Reproduce the data below line for line, without changing anything.

— Begin —

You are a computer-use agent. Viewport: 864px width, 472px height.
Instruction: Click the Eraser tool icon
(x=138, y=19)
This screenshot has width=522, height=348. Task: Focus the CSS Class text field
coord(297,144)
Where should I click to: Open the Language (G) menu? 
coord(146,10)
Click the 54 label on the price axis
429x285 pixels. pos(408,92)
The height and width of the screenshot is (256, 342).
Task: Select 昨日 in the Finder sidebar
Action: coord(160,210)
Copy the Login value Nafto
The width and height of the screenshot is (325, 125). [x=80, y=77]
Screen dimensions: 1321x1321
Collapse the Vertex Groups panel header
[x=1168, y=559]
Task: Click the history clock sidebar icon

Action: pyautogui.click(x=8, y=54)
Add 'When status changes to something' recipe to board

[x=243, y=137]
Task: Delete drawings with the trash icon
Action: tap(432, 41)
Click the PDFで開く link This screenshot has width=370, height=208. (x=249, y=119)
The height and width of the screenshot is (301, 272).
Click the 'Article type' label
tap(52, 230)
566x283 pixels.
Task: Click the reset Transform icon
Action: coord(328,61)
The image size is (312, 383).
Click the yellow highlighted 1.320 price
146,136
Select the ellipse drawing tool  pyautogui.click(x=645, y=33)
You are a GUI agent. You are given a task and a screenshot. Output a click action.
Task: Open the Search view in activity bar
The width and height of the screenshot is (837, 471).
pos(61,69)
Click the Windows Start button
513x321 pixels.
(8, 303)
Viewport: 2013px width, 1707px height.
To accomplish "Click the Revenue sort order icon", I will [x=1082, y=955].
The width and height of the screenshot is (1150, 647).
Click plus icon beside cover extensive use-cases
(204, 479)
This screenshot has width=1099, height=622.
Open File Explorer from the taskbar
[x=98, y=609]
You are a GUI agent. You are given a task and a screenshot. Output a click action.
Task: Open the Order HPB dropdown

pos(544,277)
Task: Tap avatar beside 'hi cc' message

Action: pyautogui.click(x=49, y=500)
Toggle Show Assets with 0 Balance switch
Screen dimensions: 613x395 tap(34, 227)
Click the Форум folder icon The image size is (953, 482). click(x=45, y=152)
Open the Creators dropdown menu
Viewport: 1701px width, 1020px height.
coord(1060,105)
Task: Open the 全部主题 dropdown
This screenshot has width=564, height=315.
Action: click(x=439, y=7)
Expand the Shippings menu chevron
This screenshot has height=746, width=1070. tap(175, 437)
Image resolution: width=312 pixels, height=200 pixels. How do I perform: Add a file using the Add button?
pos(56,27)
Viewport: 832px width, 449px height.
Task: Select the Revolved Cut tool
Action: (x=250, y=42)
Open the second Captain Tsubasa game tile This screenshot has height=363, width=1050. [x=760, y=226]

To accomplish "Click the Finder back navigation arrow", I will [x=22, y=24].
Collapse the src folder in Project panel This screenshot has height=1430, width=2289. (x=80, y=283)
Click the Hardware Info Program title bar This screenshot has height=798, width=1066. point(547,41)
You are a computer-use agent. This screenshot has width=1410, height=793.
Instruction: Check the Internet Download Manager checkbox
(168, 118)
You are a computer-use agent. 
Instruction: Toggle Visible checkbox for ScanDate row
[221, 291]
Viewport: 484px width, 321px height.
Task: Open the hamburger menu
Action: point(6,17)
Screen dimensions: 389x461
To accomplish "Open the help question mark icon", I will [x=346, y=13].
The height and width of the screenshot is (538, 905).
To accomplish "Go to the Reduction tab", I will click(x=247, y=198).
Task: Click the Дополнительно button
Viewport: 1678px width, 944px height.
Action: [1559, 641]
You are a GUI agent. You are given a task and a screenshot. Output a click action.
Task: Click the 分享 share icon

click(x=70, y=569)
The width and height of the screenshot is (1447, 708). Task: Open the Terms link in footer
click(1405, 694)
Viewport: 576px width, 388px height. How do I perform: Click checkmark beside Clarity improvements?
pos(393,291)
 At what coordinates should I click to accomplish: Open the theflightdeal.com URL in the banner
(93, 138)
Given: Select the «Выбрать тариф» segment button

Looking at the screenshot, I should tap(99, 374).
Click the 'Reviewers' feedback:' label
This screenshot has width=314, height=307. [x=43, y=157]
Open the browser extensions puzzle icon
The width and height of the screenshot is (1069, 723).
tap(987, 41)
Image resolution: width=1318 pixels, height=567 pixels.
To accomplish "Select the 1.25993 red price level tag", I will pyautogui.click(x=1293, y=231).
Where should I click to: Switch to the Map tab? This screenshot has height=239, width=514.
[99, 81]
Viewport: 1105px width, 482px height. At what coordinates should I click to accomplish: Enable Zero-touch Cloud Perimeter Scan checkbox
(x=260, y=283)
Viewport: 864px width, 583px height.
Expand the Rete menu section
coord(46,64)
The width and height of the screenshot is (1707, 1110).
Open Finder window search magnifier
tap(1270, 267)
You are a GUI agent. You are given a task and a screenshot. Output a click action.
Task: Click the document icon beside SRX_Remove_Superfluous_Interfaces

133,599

— End —

■ Final result ■
You are a computer-use agent. Viewport: 864px width, 472px height.
Instruction: Click the Eraser tool icon
(x=138, y=19)
This screenshot has width=522, height=348. Task: Focus the CSS Class text field
coord(297,144)
Where should I click to: Open the Language (G) menu? 
coord(146,10)
Click the 54 label on the price axis
429x285 pixels. pos(408,92)
The height and width of the screenshot is (256, 342).
Task: Select 昨日 in the Finder sidebar
Action: coord(160,210)
Copy the Login value Nafto
The width and height of the screenshot is (325, 125). [x=80, y=77]
Screen dimensions: 1321x1321
Collapse the Vertex Groups panel header
[x=1168, y=559]
Task: Click the history clock sidebar icon

Action: pyautogui.click(x=8, y=54)
Add 'When status changes to something' recipe to board

[x=243, y=137]
Task: Delete drawings with the trash icon
Action: tap(432, 41)
Click the PDFで開く link This screenshot has width=370, height=208. (x=249, y=119)
The height and width of the screenshot is (301, 272).
Click the 'Article type' label
tap(52, 230)
566x283 pixels.
Task: Click the reset Transform icon
Action: coord(328,61)
The image size is (312, 383).
Click the yellow highlighted 1.320 price
146,136
Select the ellipse drawing tool  pyautogui.click(x=645, y=33)
You are a GUI agent. You are given a task and a screenshot. Output a click action.
Task: Open the Search view in activity bar
The width and height of the screenshot is (837, 471).
pos(61,69)
Click the Windows Start button
513x321 pixels.
(8, 303)
Viewport: 2013px width, 1707px height.
To accomplish "Click the Revenue sort order icon", I will [x=1082, y=955].
The width and height of the screenshot is (1150, 647).
Click plus icon beside cover extensive use-cases
(204, 479)
This screenshot has width=1099, height=622.
Open File Explorer from the taskbar
[x=98, y=609]
You are a GUI agent. You are given a task and a screenshot. Output a click action.
Task: Open the Order HPB dropdown

pos(544,277)
Task: Tap avatar beside 'hi cc' message

Action: pyautogui.click(x=49, y=500)
Toggle Show Assets with 0 Balance switch
Screen dimensions: 613x395 tap(34, 227)
Click the Форум folder icon The image size is (953, 482). click(x=45, y=152)
Open the Creators dropdown menu
Viewport: 1701px width, 1020px height.
coord(1060,105)
Task: Open the 全部主题 dropdown
This screenshot has width=564, height=315.
Action: click(x=439, y=7)
Expand the Shippings menu chevron
This screenshot has height=746, width=1070. tap(175, 437)
Image resolution: width=312 pixels, height=200 pixels. How do I perform: Add a file using the Add button?
pos(56,27)
Viewport: 832px width, 449px height.
Task: Select the Revolved Cut tool
Action: (x=250, y=42)
Open the second Captain Tsubasa game tile This screenshot has height=363, width=1050. [x=760, y=226]

To accomplish "Click the Finder back navigation arrow", I will [x=22, y=24].
Collapse the src folder in Project panel This screenshot has height=1430, width=2289. (x=80, y=283)
Click the Hardware Info Program title bar This screenshot has height=798, width=1066. point(547,41)
You are a computer-use agent. This screenshot has width=1410, height=793.
Instruction: Check the Internet Download Manager checkbox
(168, 118)
You are a computer-use agent. 
Instruction: Toggle Visible checkbox for ScanDate row
[221, 291]
Viewport: 484px width, 321px height.
Task: Open the hamburger menu
Action: point(6,17)
Screen dimensions: 389x461
To accomplish "Open the help question mark icon", I will [x=346, y=13].
The height and width of the screenshot is (538, 905).
To accomplish "Go to the Reduction tab", I will click(x=247, y=198).
Task: Click the Дополнительно button
Viewport: 1678px width, 944px height.
Action: [1559, 641]
You are a GUI agent. You are given a task and a screenshot. Output a click action.
Task: Click the 分享 share icon

click(x=70, y=569)
The width and height of the screenshot is (1447, 708). Task: Open the Terms link in footer
click(1405, 694)
Viewport: 576px width, 388px height. How do I perform: Click checkmark beside Clarity improvements?
pos(393,291)
 At what coordinates should I click to accomplish: Open the theflightdeal.com URL in the banner
(93, 138)
Given: Select the «Выбрать тариф» segment button

Looking at the screenshot, I should tap(99, 374).
Click the 'Reviewers' feedback:' label
This screenshot has width=314, height=307. [x=43, y=157]
Open the browser extensions puzzle icon
The width and height of the screenshot is (1069, 723).
tap(987, 41)
Image resolution: width=1318 pixels, height=567 pixels.
To accomplish "Select the 1.25993 red price level tag", I will pyautogui.click(x=1293, y=231).
Where should I click to: Switch to the Map tab? This screenshot has height=239, width=514.
[99, 81]
Viewport: 1105px width, 482px height. At what coordinates should I click to accomplish: Enable Zero-touch Cloud Perimeter Scan checkbox
(x=260, y=283)
Viewport: 864px width, 583px height.
Expand the Rete menu section
coord(46,64)
The width and height of the screenshot is (1707, 1110).
Open Finder window search magnifier
tap(1270, 267)
You are a GUI agent. You are given a task and a screenshot. Output a click action.
Task: Click the document icon beside SRX_Remove_Superfluous_Interfaces

133,599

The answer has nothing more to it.